At the end of December our current researcher-in-residence dr. Frank Harbers of Groningen University ended his project ‘Discerning Journalistic Styles’. In this blogpost he describes the outcomes and plans for the future.
It is January 2017, meaning my period as researcher-in-residence at the KB has come to an end. It also means that my project Discerning Journalistic Styles (DJS) has come to an end. It was a really nice and valuable experience and a fruitful project in which we (I couldn’t have done it without the expertise of KB programmer Juliette Lonij) have managed to create a classification tool that automatically determines the genre of news articles. You can try the tool yourself at: http://www.kbresearch.nl/genre. Just paste a Dutch news article in the text box, press the button below and the result will appear on the right side; simple as that!

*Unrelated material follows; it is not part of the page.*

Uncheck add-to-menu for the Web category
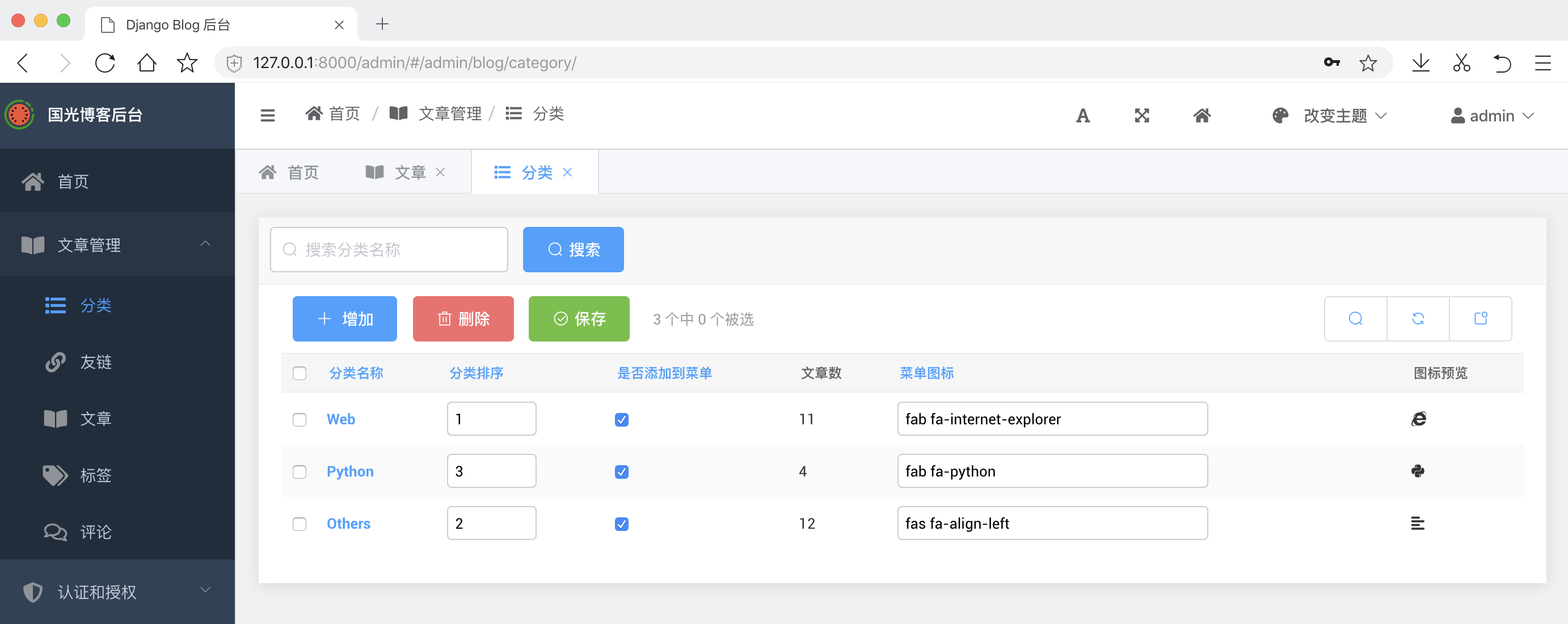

Currently the tool predicts the correct genre in 65% of the cases. This might not seem that high at face value. However, we need to take into account 1) that genres are ideal types that never manifest themselves in their pure form and boundaries between different genres are fluid; 2) that genres are dynamic concepts that change over time, and 3) that genre is a typical example of a ‘latent content’ category, meaning that determining a genre involves a considerable amount of interpretation. It is therefore unsurprising that classifying genres manually is also difficult and that human coders also regularly disagree on what the correct genre of a text is. In fact, it is not unusual that 20 to 30% of the time, human coders disagree on what the right genre of a (historical) news article is. With that in mind, 65% is a solid result – which is not to say that it doesn’t need to be improved.

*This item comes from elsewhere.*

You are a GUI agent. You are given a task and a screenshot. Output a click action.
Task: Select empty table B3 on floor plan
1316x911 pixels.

In that sense the research has only just begun. Not only because in the coming period we will keep concern ourselves with presenting the results on conferences and in academic articles, but also because we are developing research projects that follow-up on DJS. I therefore hope this won’t be the last time I visit The Hague to delve into the historical newspaper collection. If you are curious about the tool, please keep a close eye on the new Lab website of the KB that will be launched soon. On that website we aim to give much more detailed information on the tool and its background.